Au cinéma comme dans les romans ou la bande dessinée, le drame policier est un genre très populaire, mais scénarisé par le Chilien Claudio Alvarez et illustré par le Brésilien Geraldo Borges, The Last Detective injecte une saveur sud-américaine unique à son récit.
Jadis, Joe Santos était le meilleur flic du département de police de New Amazonia, jusqu’à l’apparition d’une nouvelle drogue de synthèse accordant beauté, pouvoir et succès à ses utilisateurs pendant cinq jours, après quoi leurs organes explosent dans d’atroces douleurs. En tentant de mettre fin à la vente de cette substance mortelle, le policier s’est jeté tête première dans un guet-apens tendu par le trafiquant Black Joao.
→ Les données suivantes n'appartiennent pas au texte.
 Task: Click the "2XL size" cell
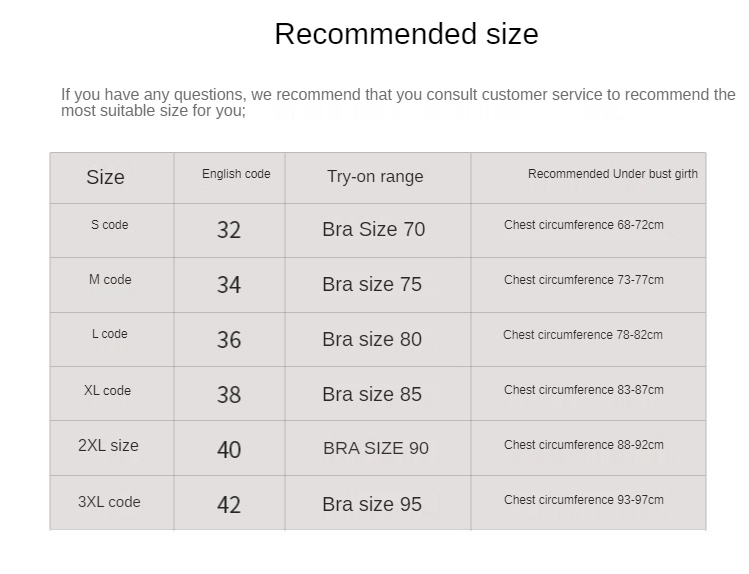click(108, 446)
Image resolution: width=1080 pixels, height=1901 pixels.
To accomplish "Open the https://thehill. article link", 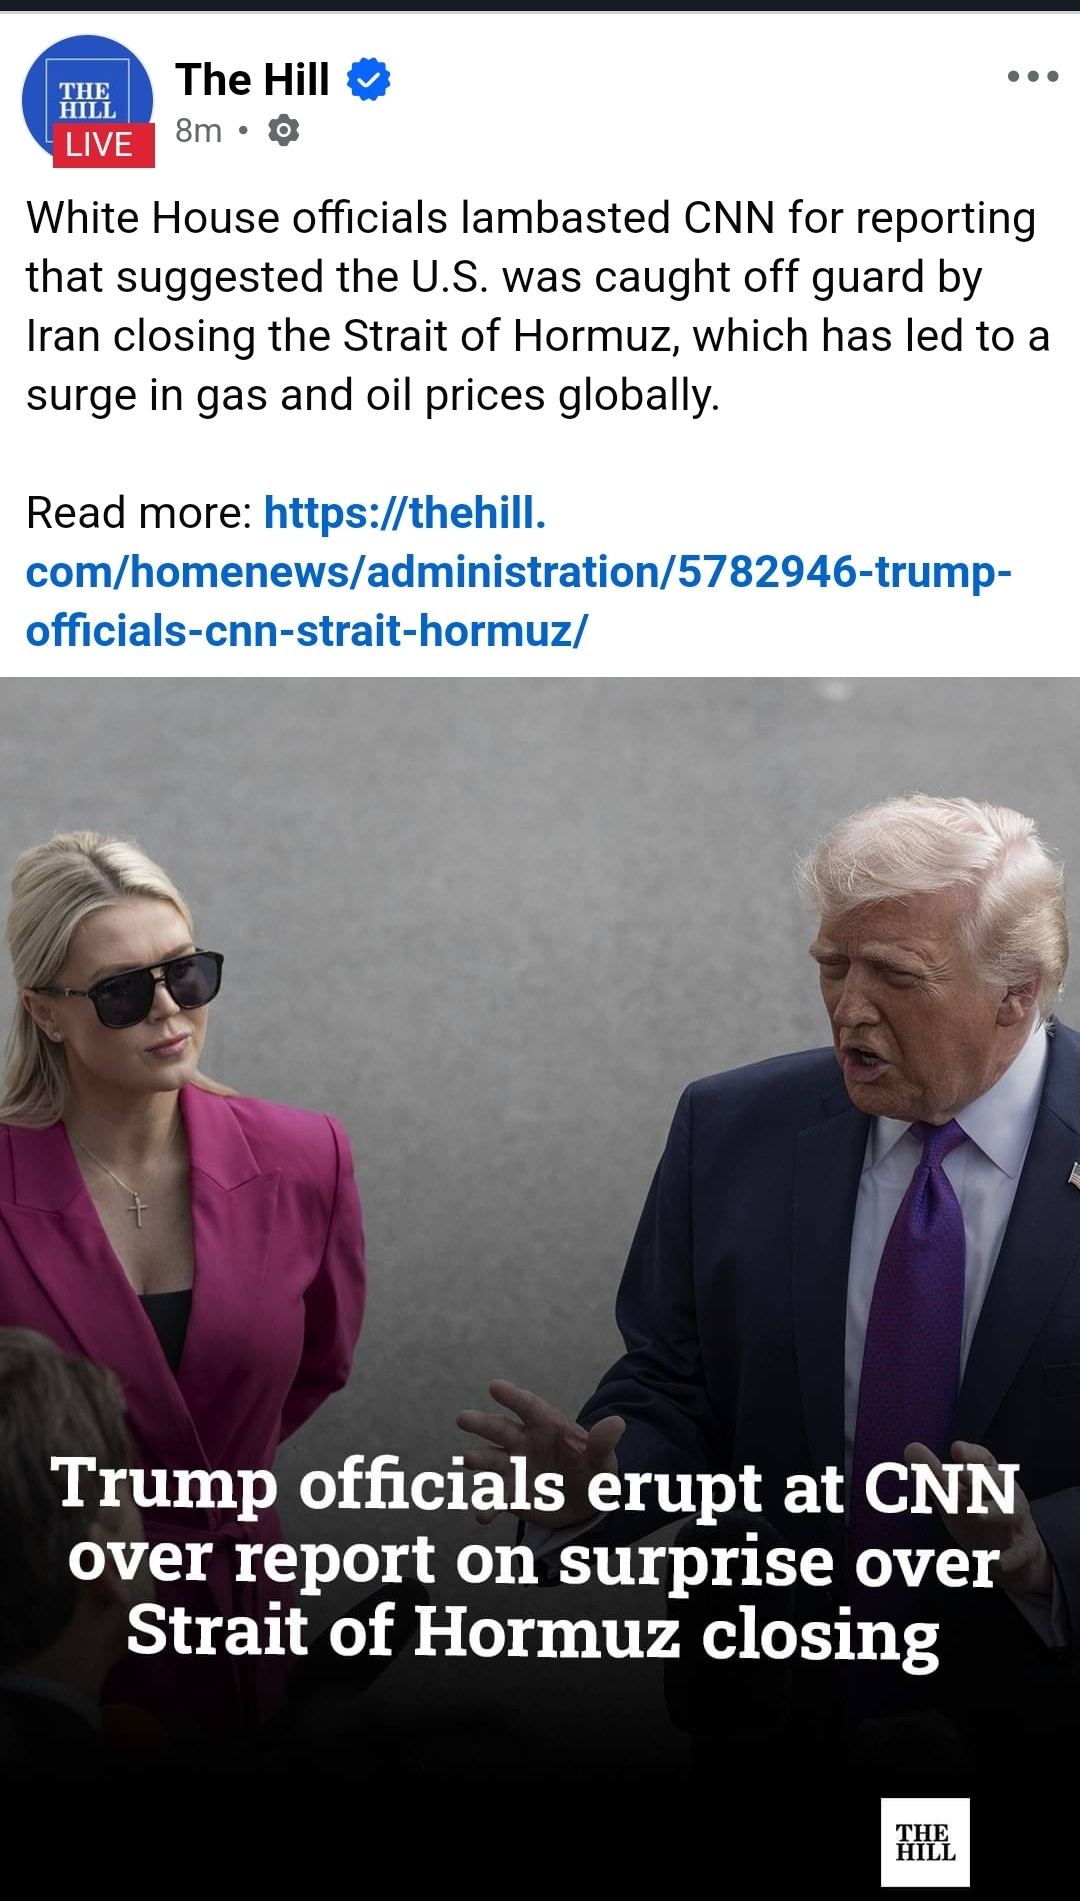I will pyautogui.click(x=405, y=513).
Dans l’explosion qui s’ensuivit, Santos a non seulement perdu la trace du criminel, mais également la moitié de son corps, sa brillante carrière au sein des forces de l’ordre, ainsi que sa partenaire, Simone Madureira.
Condamné par les autorités pour négligence, le policier s’est vu imposer une peine de vingt ans de pénitencier, mais s’est enfui dans la jungle afin d’échapper à la justice, où il se terre encore aujourd’hui. Lorsque la drogue refait surface deux décennies plus tard et recommence à faire des ravages au sein de la population, la commissaire de police Marlen Madureira (la sœur de l’ancienne partenaire décédée de Joe Santos), décide de le retrouver et de lui confier l’affaire en échange d’une absolution. Reprenant du service à contrecœur, le détective sera obligé de faire équipe avec un automate, l’agent C-CILIA, chargé de le garder dans le droit chemin.
The Last Detective n’est pas la première histoire de flic déchu obtenant une seconde chance de résoudre une affaire l’ayant conduit à sa perte (et de trouver la rédemption en chemin), mais la particularité de ce tout premier comics publié chez Drakoo est d’emprunter un point de vue sud-américain, portant ainsi un regard différent sur un genre dont les codes sont pourtant bien connus. Alors que ce sont les fausses pistes et les détours sinueux de l’enquête qui font les bons polars, le principal point faible du récit est de toujours aller directement au but, sans ambages. Pour cette raison, même le revirement inattendu de la conclusion n’a pas tout l’impact qu’il aurait pu avoir.
Insérées à travers l’album, des pages du Amazonian Press, le « journal produit par des automates », viennent étoffer cet univers d’anticipation. En plus de revenir sur des événements auxquels on a assisté, montrant comment la presse officielle déforme la réalité, ces articles illustrent toute l’ampleur de la corruption du système politique et judiciaire de New Amazonia, ainsi que l’importance du vitrium, la locomotive économique du pays, par le biais de textes dénonçant énergie solaire, sa compétitrice, comme cancérigène. Les échanges entre Santos et sa partenaire robotique C-CILIA apportent une touche d’humour bienvenue à un récit autrement assez sombre.
Geraldo Borges a travaillé sur plusieurs séries chez DC et Marvel (Justice League, Wonder Woman, Wolverine, Star Wars: Tie Fighter, etc.), et c’est ce même style commercial, moderne et léché qu’il utilise pour illustrer The Last Detective. Même le format de l’album se conforme à celui des comics américains plutôt que la bande dessinée européenne. Avec sa coupe de cheveux militaire, son air bourru et son bras mécanique, Joe Santos, le héros du livre, ressemble beaucoup à Cable, un personnage iconique de l’univers des X-Men. L’artiste crée des scènes d’action électrisantes et très dynamiques, ne dédaigne pas une légère touche de gore avec ses explosions d’organes, et insuffle juste assez d’éléments futuristes à ses planches pour ne pas dénaturer l’ambiance typique d’une cité sud-américaine, où la chaleur et l’humidité semblent suffocantes.
Avec The Last Detective, Claudio Alvarez et Geraldo Borges introduisent un univers particulier qui mélange polar et anticipation, et un héros très prometteur, dont on apprécierait lire d’autres enquêtes. Souhaitons qu’il ne s’agisse que du premier tome d’une longue série…
The Last Detective, de Claudio Alvarez et Geraldo Borges. Publié aux éditions Drakoo, 72 pages.